• [Extract]:
--

Portfolio occupancy was up slightly to 93.5% (+30 bps q/q) and 70 bps higher than pre-pandemic levels. Grocery-anchored occupancy improved to 100%, while smallshop occupancy fell 10 bps q/q to 87.8%, and down 90 bps from pre-pandemic levels.
Rent collections remain strong. We note that SGR has performed well on rent collection metrics throughout the pandemic (96-97% range) compared to U.S. peers. We attribute SGR's strong rent collections to its high grocery exposure and open-air centers, allowing its tenants to remain operational throughout the pandemic.
Reported IFRS NAVPU fell to $11.95 vs. $12.55 in Q2/21 and $12.47 in Q1/21. We note that Q2/21 and Q1/21 reported IFRS NAVs do not include subscription units from SGR's March 2021 equity offering. IFRS NAV is up 12% y/y over last year (Q3/20). IFRS cap rates were up slightly to 7.09% vs. 7.00% in Q2/21 and 7.41% in Q4/20.

--

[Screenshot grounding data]
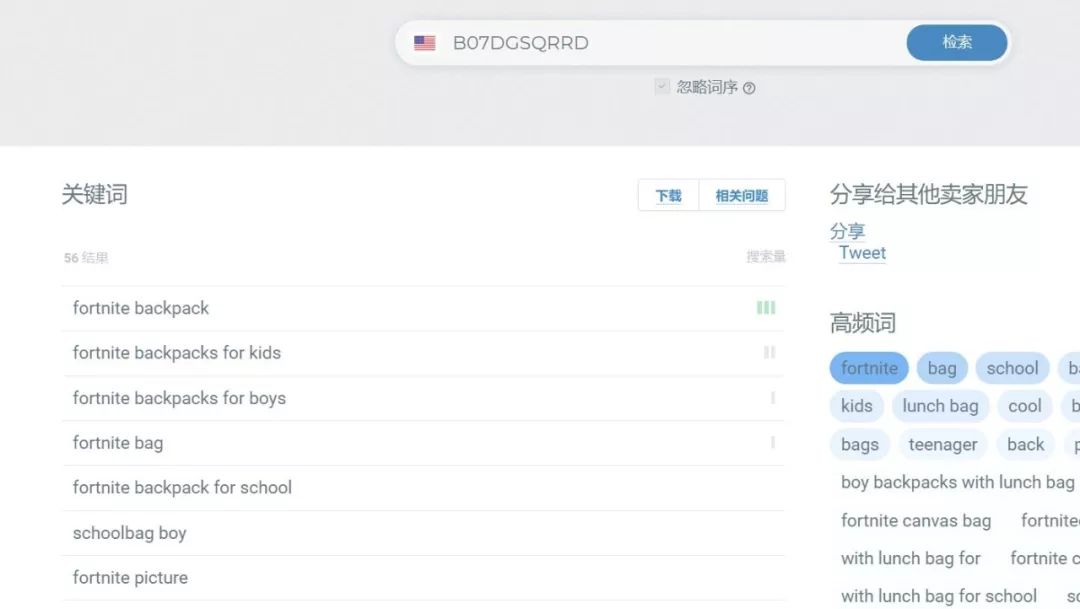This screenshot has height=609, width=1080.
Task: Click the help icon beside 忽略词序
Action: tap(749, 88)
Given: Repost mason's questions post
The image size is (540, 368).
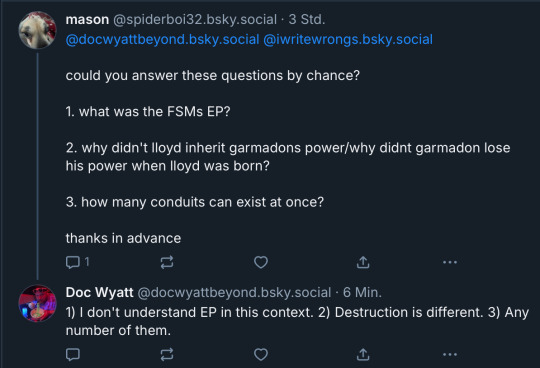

--

• [Work to complete]:
1 - From the SGR excerpt, copy word for word the passage that begins at "Rent collections remain" and ends after "7.41% in Q4/20.".
2 - According to the SGR excerpt, what range did SGR's rent collection stay in throughout the pandemic?
3 - List every occupancy rate the SGR excerpt reports for the current quarter, along with the kind of occupancy each one describes.
These rows have no connection to the SGR excerpt.

• [Completed exercise]:
1 -
Rent collections remain strong. We note that SGR has performed well on rent collection metrics throughout the pandemic (96-97% range) compared to U.S. peers. We attribute SGR's strong rent collections to its high grocery exposure and open-air centers, allowing its tenants to remain operational throughout the pandemic.
Reported IFRS NAVPU fell to $11.95 vs. $12.55 in Q2/21 and $12.47 in Q1/21. We note that Q2/21 and Q1/21 reported IFRS NAVs do not include subscription units from SGR's March 2021 equity offering. IFRS NAV is up 12% y/y over last year (Q3/20). IFRS cap rates were up slightly to 7.09% vs. 7.00% in Q2/21 and 7.41% in Q4/20.

2 - 96-97%

3 -
- Portfolio occupancy: 93.5%
- Grocery-anchored occupancy: 100%
- Smallshop occupancy: 87.8%